Work task
Within the entries below, find every line that has the string "each", then copy it.

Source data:
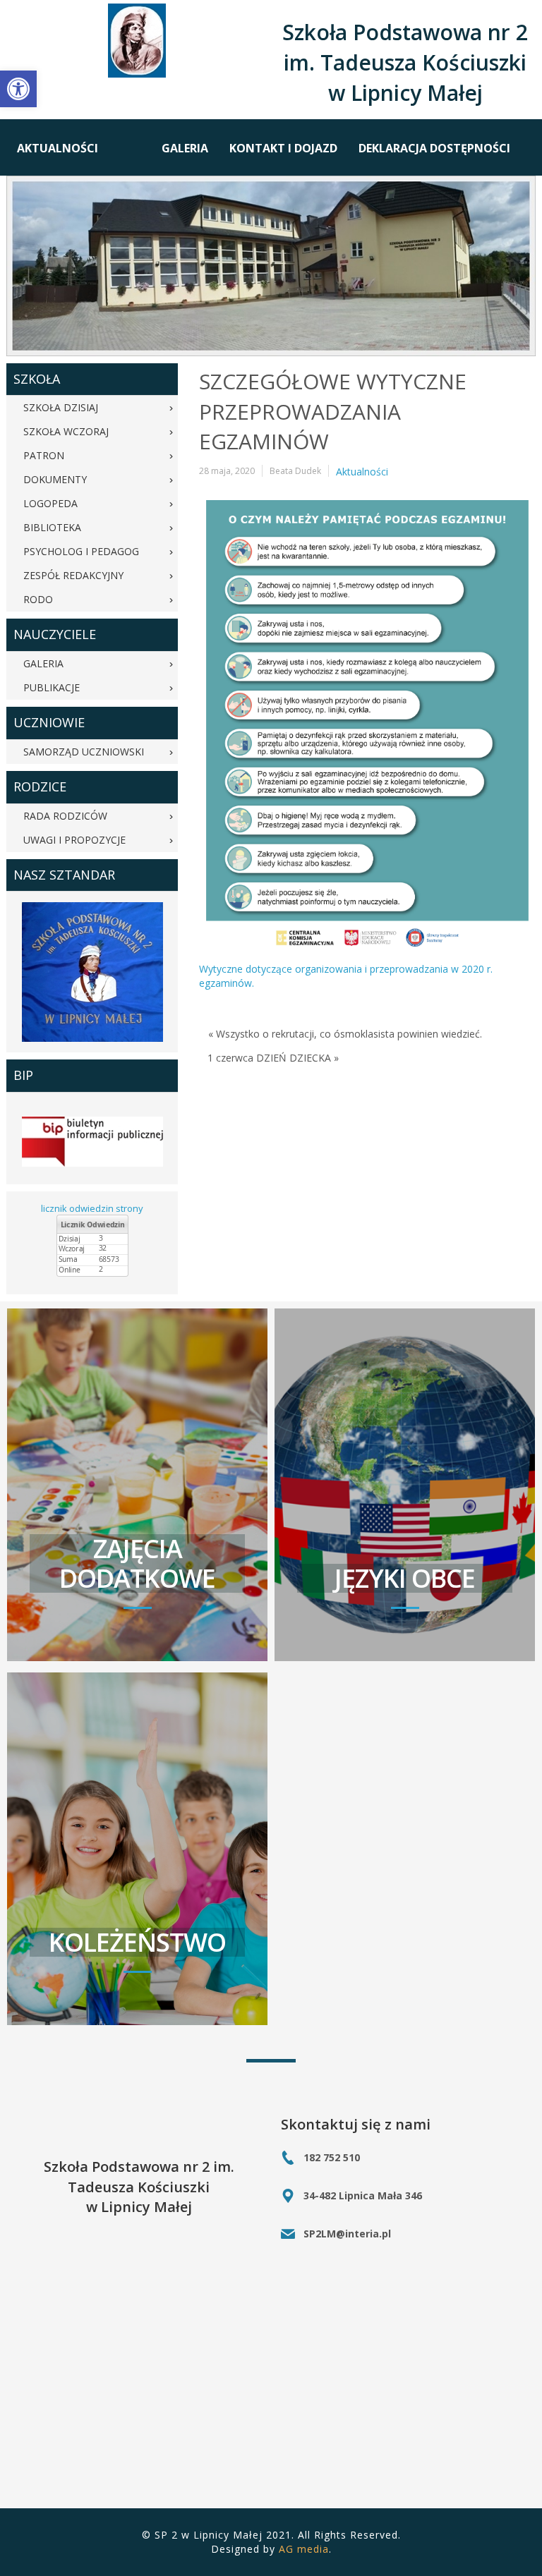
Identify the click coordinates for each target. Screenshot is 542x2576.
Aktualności (362, 471)
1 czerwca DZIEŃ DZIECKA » (273, 1057)
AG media (304, 2549)
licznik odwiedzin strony (92, 1208)
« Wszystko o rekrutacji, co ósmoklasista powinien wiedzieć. (345, 1033)
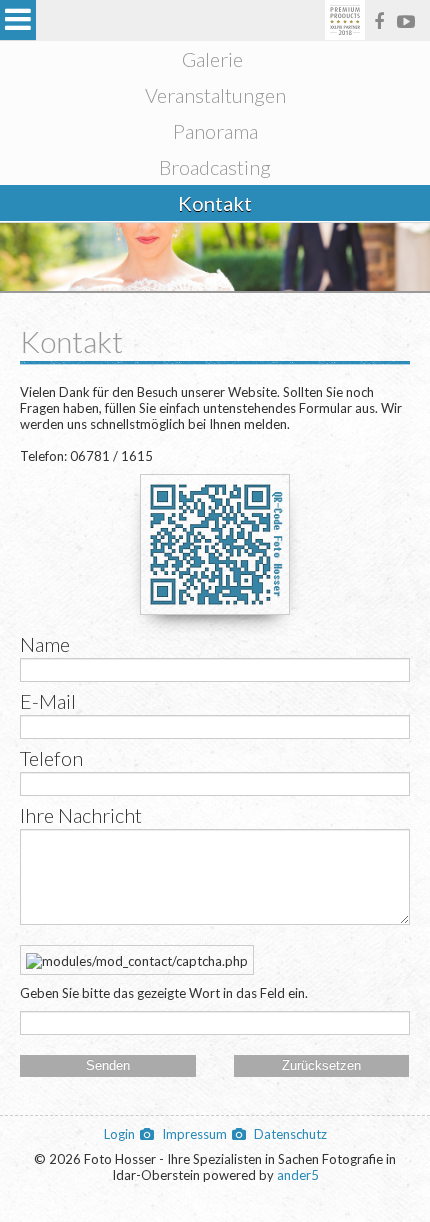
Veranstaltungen (215, 95)
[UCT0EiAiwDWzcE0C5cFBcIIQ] (406, 21)
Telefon (51, 758)
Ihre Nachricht (81, 815)
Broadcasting (215, 167)
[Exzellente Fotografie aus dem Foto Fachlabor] (345, 20)
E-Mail (48, 701)
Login (119, 1134)
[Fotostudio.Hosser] (379, 21)
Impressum (194, 1134)
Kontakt (215, 203)
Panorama (215, 131)
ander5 (298, 1175)
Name (45, 644)
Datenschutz (290, 1134)
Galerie (212, 59)
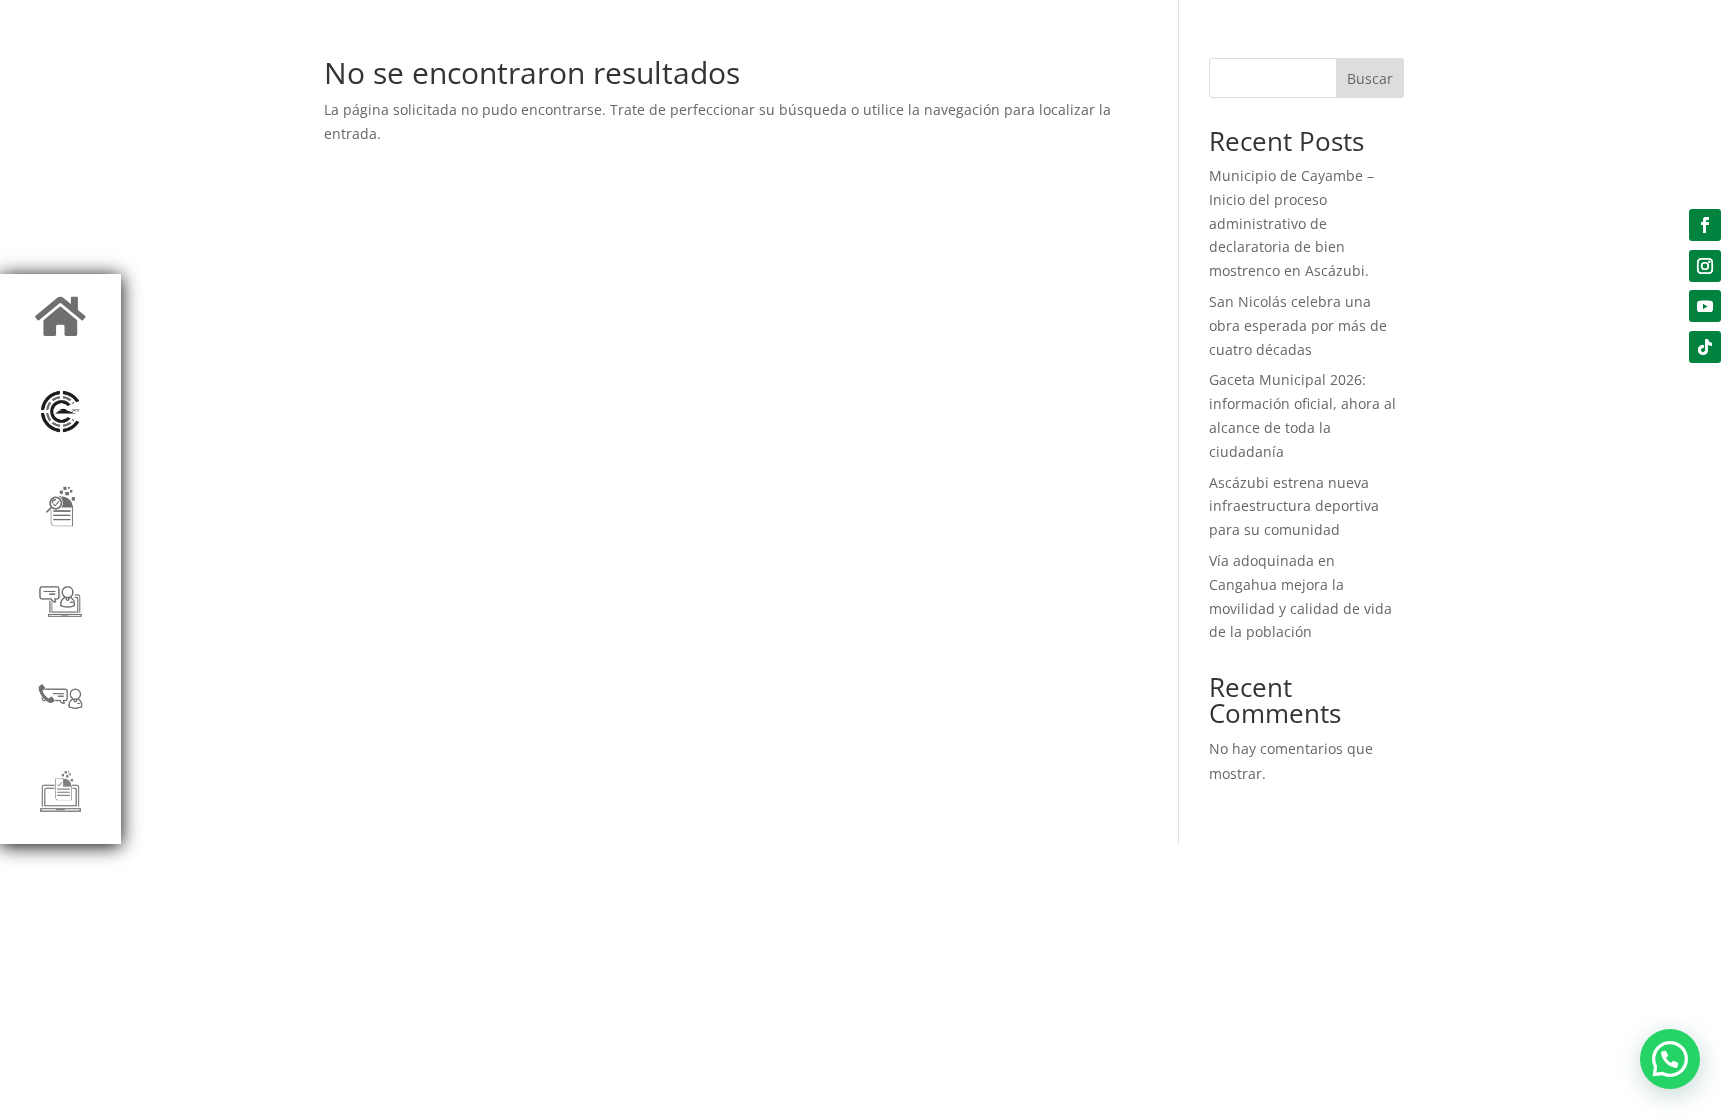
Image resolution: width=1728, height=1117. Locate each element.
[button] (1670, 1059)
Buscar (1370, 78)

Reply
Identify the click coordinates for each target. Screenshot is 542x2576.
Image resolution: width=1728, height=1117. Locate each element.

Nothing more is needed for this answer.